After far too many interruptions and delays I have finally resumed
the restoration of my Melville Clark Solo Art Apollo expression piano.
Today I re-tubed the 88-note "main stack" and began to try and figure
out the proper tubing for the "solo stack". Some of the original
tubing had long ago disintegrated and disappeared, but there was enough
left to get a good start. I made a discovery that I cannot explain
however, and hope that somebody on MMDigest can offer some information.
There are 88 striking pneumatics in the "main stack" and 55 more in the
"solo stack", which is located behind the "main" stack and operates by
pushing up on the stickers in the piano action (as opposed to pushing
down directly on the keys for the main stack).
88 + 55 = 143 striking pneumatics.
First difficulty: There are only 134 holes in the tracker bar.
This made me think that some of the notes are tied together in octaves,
since some of the 134 holes are supposed to be used for the expression,
and Melville Clark bragged in advertising (I collect ads by his
company) that they could transpose into 8 keys, so I believe that not
every hole outside the 88 could be used up for expression or Solo
purposes.
I could not figure out how all the different notes would be activated.
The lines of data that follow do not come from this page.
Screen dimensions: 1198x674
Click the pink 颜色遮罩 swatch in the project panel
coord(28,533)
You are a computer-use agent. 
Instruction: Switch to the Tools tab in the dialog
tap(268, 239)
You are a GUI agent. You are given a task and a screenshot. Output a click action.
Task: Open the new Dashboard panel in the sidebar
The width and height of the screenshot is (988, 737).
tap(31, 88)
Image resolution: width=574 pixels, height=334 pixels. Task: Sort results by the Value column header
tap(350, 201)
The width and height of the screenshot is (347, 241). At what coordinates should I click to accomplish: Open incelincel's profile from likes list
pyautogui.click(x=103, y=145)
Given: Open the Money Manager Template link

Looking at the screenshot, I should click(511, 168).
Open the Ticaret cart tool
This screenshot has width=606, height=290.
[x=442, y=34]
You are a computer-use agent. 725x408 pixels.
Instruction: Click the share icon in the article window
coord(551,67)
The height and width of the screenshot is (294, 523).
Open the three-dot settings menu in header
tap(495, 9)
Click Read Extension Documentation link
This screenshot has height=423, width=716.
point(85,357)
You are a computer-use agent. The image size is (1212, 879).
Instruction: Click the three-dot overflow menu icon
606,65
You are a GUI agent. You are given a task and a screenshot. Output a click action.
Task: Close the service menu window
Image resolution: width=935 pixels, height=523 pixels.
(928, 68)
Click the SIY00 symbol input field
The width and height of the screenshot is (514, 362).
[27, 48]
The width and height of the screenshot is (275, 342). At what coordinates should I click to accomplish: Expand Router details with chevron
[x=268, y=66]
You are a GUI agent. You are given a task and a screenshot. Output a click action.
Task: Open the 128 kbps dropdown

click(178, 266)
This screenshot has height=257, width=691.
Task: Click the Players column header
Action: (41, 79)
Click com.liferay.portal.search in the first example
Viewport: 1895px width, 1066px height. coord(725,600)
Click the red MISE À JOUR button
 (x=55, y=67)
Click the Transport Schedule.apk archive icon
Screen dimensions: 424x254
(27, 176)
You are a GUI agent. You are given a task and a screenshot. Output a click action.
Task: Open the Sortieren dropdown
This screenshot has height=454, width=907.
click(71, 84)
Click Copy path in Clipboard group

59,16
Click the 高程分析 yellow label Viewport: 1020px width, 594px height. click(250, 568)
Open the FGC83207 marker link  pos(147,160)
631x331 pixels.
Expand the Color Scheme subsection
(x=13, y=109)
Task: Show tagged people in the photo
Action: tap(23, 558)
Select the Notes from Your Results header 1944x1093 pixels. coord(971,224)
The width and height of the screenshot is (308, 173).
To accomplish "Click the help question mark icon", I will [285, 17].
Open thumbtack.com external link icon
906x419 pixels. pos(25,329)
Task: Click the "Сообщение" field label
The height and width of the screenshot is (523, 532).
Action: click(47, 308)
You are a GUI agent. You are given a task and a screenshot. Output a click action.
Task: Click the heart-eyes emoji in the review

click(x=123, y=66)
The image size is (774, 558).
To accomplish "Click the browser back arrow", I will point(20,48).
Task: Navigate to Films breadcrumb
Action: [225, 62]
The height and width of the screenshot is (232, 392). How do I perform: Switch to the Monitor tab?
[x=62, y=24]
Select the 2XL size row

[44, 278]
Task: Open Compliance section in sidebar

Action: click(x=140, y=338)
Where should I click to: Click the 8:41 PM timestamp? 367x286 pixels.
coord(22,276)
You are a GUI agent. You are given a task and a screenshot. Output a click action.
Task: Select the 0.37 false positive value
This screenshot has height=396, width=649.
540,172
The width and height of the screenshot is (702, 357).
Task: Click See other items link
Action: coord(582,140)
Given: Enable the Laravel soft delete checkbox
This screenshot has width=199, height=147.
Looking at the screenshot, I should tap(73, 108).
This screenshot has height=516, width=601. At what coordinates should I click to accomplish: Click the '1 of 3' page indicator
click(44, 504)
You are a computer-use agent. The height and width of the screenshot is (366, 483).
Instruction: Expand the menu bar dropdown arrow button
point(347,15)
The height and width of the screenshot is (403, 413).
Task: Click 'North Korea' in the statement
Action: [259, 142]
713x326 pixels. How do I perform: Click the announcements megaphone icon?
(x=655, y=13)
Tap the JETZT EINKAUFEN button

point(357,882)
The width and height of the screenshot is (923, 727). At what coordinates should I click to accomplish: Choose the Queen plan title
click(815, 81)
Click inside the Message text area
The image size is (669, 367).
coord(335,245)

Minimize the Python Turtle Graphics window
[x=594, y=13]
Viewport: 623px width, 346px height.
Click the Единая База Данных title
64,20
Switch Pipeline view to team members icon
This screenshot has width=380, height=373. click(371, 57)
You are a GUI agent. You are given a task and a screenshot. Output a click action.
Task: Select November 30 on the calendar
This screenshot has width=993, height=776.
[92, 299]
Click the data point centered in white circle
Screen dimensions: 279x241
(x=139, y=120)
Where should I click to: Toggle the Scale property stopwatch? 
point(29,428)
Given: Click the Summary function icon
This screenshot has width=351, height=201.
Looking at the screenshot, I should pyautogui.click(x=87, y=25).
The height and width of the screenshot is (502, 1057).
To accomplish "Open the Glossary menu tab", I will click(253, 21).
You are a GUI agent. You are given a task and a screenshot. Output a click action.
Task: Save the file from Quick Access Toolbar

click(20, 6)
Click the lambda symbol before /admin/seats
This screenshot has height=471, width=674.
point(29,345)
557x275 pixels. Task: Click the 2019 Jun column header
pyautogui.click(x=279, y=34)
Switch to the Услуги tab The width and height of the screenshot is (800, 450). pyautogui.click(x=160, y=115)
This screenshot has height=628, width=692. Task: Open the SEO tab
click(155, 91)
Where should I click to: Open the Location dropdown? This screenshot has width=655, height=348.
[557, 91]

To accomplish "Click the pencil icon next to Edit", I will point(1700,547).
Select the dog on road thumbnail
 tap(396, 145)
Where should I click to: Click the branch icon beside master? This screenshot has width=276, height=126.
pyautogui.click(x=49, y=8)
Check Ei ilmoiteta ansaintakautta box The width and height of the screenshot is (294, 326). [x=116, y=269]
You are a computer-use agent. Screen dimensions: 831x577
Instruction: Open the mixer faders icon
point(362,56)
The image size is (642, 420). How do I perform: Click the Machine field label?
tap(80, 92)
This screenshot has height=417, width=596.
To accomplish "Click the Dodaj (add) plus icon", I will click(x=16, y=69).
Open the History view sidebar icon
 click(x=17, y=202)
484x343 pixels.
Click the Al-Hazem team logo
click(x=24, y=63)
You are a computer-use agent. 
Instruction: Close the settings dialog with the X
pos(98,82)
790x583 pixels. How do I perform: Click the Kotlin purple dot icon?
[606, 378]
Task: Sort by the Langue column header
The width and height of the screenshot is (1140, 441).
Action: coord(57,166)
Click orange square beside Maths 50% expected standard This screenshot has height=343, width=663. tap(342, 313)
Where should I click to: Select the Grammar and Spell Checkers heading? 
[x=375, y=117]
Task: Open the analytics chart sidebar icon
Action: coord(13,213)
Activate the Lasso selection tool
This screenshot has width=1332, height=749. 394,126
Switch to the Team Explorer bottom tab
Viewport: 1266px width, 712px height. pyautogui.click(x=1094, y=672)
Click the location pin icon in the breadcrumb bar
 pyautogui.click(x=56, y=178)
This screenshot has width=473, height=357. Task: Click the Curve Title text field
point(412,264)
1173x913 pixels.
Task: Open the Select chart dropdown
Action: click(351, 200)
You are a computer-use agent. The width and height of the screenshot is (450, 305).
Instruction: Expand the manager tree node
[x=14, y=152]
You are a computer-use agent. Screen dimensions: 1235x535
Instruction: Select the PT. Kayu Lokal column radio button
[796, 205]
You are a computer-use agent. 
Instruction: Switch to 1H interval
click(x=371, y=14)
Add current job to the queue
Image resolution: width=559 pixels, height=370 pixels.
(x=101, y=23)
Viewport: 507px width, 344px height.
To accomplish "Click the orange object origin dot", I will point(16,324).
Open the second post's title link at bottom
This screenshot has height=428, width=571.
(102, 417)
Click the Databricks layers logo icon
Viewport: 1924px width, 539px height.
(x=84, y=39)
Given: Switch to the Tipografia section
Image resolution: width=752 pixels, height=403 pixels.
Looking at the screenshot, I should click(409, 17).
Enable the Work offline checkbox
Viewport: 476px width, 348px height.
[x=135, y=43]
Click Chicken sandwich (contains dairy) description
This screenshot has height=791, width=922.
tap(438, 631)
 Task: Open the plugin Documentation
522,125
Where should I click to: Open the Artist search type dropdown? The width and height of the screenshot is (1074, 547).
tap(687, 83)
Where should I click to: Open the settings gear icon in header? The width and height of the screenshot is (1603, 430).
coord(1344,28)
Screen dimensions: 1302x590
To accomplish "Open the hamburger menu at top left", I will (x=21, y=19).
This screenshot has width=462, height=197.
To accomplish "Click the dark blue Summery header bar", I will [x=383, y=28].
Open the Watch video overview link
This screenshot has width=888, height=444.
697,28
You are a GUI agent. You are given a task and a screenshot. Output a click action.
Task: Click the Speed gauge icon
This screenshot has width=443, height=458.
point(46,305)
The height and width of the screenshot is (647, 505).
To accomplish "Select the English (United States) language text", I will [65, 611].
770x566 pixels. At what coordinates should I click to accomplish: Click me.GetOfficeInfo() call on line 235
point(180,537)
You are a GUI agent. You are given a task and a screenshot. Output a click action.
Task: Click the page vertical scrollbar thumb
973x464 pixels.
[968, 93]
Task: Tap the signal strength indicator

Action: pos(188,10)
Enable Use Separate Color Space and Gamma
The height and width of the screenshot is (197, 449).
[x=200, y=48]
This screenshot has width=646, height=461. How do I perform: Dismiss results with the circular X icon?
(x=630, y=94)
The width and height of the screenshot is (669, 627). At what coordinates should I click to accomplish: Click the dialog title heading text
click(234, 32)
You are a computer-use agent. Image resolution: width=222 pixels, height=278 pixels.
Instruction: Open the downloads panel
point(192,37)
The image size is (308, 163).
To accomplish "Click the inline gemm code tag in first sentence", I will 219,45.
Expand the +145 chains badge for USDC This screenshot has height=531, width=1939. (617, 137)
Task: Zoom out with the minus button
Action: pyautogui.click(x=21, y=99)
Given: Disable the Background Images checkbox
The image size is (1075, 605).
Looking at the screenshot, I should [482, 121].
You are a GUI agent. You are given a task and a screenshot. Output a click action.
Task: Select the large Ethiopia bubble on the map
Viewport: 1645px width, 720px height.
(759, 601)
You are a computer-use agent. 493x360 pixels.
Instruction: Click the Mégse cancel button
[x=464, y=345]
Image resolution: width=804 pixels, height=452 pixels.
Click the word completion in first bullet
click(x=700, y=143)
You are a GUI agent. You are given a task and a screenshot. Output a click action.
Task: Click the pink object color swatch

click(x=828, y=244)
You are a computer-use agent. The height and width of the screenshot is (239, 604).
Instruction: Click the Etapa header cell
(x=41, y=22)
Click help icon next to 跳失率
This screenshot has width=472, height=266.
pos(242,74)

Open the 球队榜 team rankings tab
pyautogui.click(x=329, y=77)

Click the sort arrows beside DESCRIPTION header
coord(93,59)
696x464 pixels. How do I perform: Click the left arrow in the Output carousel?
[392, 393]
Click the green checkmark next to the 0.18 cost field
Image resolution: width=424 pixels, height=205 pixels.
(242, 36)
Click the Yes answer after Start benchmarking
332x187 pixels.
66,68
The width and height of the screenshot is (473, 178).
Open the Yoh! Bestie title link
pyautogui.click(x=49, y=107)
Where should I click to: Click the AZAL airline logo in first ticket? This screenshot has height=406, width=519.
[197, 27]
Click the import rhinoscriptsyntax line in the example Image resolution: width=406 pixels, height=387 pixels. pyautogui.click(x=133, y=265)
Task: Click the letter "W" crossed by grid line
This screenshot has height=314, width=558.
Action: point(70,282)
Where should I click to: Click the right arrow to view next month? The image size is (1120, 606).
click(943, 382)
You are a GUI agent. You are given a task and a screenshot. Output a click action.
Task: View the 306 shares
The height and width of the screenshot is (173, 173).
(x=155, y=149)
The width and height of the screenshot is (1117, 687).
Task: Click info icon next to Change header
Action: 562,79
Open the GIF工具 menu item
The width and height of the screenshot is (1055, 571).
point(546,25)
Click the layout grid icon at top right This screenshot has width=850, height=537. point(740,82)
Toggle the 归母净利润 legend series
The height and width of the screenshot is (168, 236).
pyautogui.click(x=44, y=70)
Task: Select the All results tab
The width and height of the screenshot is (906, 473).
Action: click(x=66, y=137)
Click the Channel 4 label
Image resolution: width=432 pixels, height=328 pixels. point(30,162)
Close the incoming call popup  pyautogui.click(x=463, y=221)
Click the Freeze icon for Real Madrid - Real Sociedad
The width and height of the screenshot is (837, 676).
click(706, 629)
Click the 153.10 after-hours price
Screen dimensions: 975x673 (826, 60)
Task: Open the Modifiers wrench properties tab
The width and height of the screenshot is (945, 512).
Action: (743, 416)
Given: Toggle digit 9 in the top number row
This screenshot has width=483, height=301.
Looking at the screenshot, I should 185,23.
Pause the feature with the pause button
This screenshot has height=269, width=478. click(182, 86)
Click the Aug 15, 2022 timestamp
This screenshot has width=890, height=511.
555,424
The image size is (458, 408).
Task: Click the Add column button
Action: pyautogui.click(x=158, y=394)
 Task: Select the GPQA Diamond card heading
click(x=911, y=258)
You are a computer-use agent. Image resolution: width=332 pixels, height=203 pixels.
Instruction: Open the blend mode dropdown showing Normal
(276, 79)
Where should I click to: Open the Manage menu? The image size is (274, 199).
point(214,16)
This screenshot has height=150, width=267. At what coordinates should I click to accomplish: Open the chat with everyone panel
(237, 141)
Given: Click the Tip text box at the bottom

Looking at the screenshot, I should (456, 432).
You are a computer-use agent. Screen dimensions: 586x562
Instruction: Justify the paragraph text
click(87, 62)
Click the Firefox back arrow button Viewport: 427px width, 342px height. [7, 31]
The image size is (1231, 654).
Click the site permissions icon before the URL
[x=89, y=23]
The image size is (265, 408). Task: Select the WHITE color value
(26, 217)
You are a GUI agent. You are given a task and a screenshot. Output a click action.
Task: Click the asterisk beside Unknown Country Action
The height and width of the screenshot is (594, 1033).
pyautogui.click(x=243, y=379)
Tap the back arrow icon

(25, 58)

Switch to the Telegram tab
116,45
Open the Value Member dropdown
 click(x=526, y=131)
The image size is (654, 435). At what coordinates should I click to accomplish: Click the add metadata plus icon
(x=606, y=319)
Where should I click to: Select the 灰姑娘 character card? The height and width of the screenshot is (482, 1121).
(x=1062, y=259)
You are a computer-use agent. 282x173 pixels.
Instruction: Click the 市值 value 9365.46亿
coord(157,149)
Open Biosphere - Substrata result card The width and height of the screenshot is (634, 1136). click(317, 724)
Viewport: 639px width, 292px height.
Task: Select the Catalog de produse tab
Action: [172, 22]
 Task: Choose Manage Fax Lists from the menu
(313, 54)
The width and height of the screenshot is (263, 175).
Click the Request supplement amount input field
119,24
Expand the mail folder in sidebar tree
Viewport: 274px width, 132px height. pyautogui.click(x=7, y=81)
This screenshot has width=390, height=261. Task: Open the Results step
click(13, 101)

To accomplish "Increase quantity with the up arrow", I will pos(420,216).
If they could not be activated independently, it would rather defeat
the purpose of having them there in the first place.
Then I discovered another difficulty: The 55 Solo pneumatics have only
36 brass nipples leading to them in the stack. After cleaning away all
of the 'reside' deposited around the tubing nipples by the former
(rodent) inhabitants of the piano, I found that there are a number of
holes in line with the brass nipples that were clearly plugged at the
factory with dowels and finished over with the original shellac finish.
I took the covers off the pouch pneumatics and discovered that there
are 55 pouch pneumatics, but 10 of them at the treble end, and 9 on
the bass end, have screws set into the bleeds to plug them up and
render them inoperable. These pneumatics are located perfectly in line
with the factory-plugged holes that would have had brass nipples
inserted.
There are also 55 valves for the Solo pneumatics. The facings
(leather washers) show absolutely no evidence of wear on those 19
pneumatics -- they stand out very visibly as different from the 36
that _are_ tubed-in -- so it is impossible to believe that they were
ever operational and that somehow this disabling is a post-factory job.
The piano is unquestionably unrestored original.
It would have required great inventiveness and effort on somebody's
part to do this outside the factory, which would bring up the question
as to why they would ever want to. If the piano were malfunctioning
somehow long ago, it would have required far less skill to repair
whatever the problem was than to contrive this type of 'solution' to
whatever problem somebody thought they were having. If the system
were working fine, why go to so much effort to disable so much of it?
Does anyone have any idea why Melville Clark would have gone to the
trouble of installing all these extra pneumatic parts just to plug and
disable them before the piano ever left the factory? I cannot imagine
why this would have been done.
It would seem that they knew these pneumatic parts would not be used
(no tracker bar tubing for them), so why even install them to begin
with? The pouch and valve pneumatics are essential invisible to anyone
not disassembling the piano and could have been easily hidden from the
owner, but the 19 extra striking pneumatics that never moved would have
been potentially visible if anyone cared to look in the right place.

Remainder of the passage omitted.